====== Dataset records ======

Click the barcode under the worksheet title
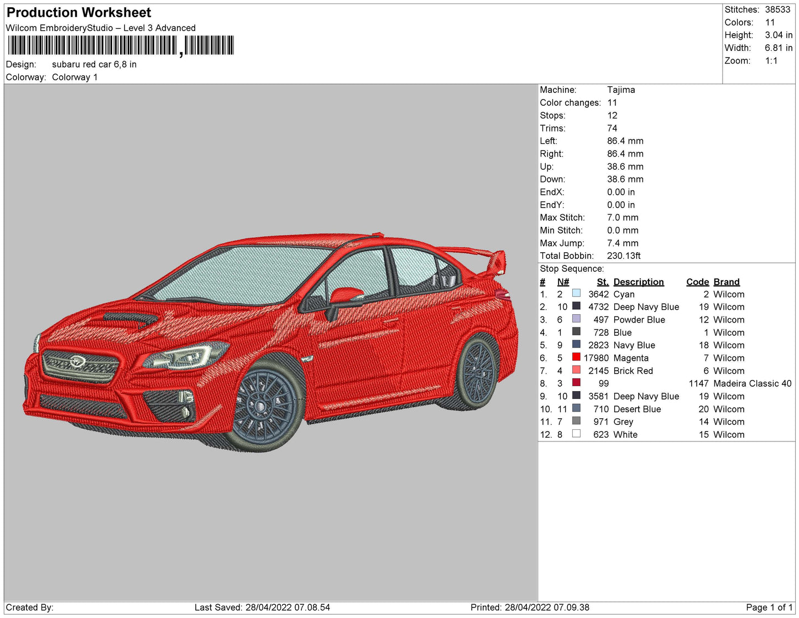 [x=122, y=44]
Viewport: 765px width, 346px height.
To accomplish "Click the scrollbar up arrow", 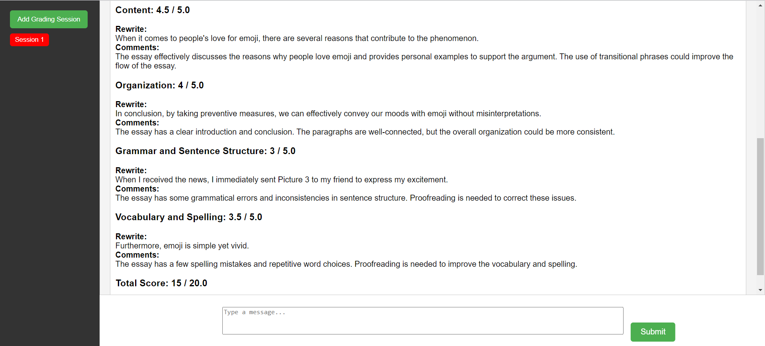I will click(761, 5).
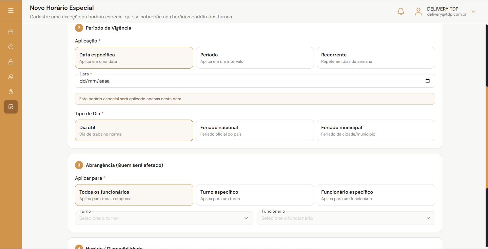Select the padlock icon in sidebar

pyautogui.click(x=11, y=62)
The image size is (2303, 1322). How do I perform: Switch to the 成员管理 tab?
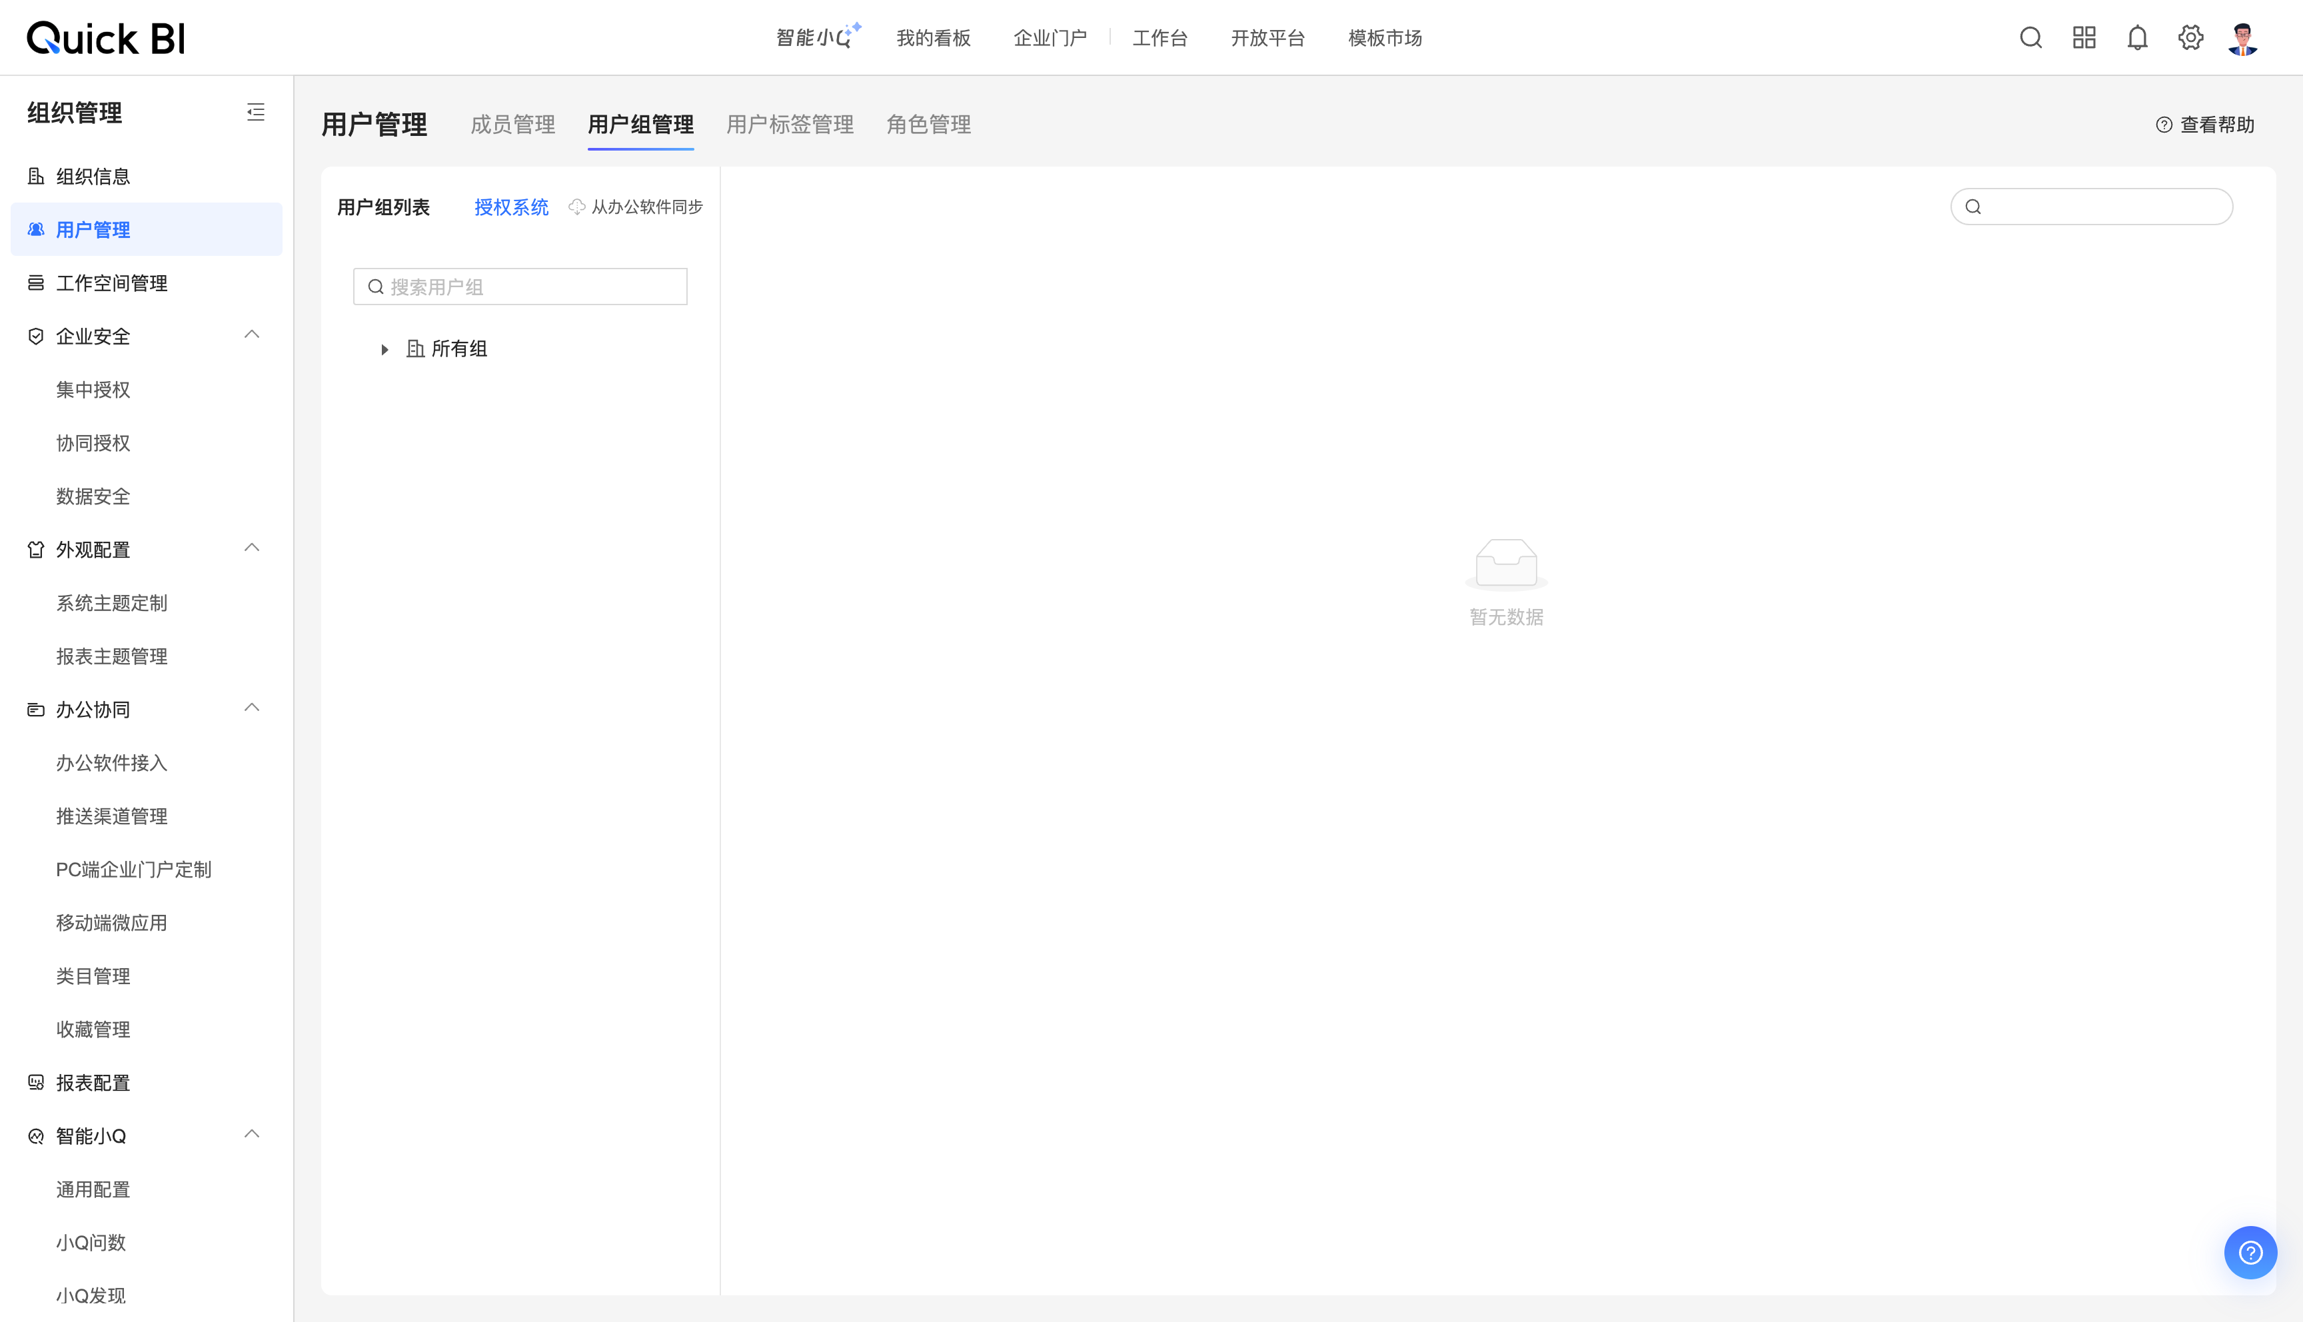pos(513,124)
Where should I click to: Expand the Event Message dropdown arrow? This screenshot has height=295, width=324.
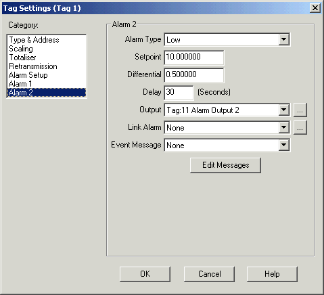[283, 145]
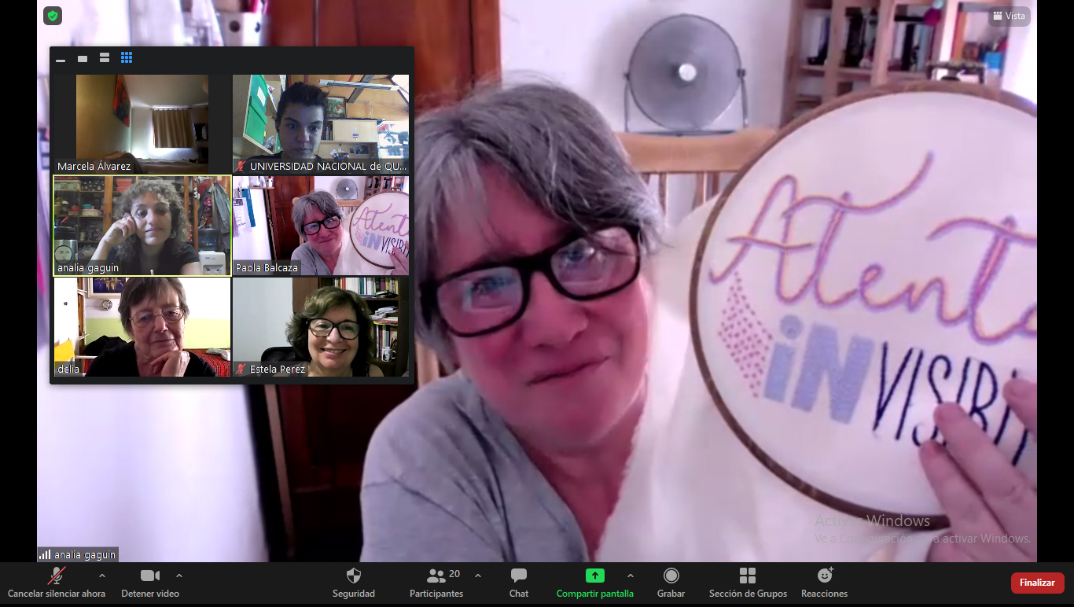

======

Gather each line in the records above that contains the word "width" and copy those lines out verbatim.

Viewport: 765px width, 346px height.
Where should I click to: Expand the Event Message dropdown arrow? This screenshot has height=295, width=324.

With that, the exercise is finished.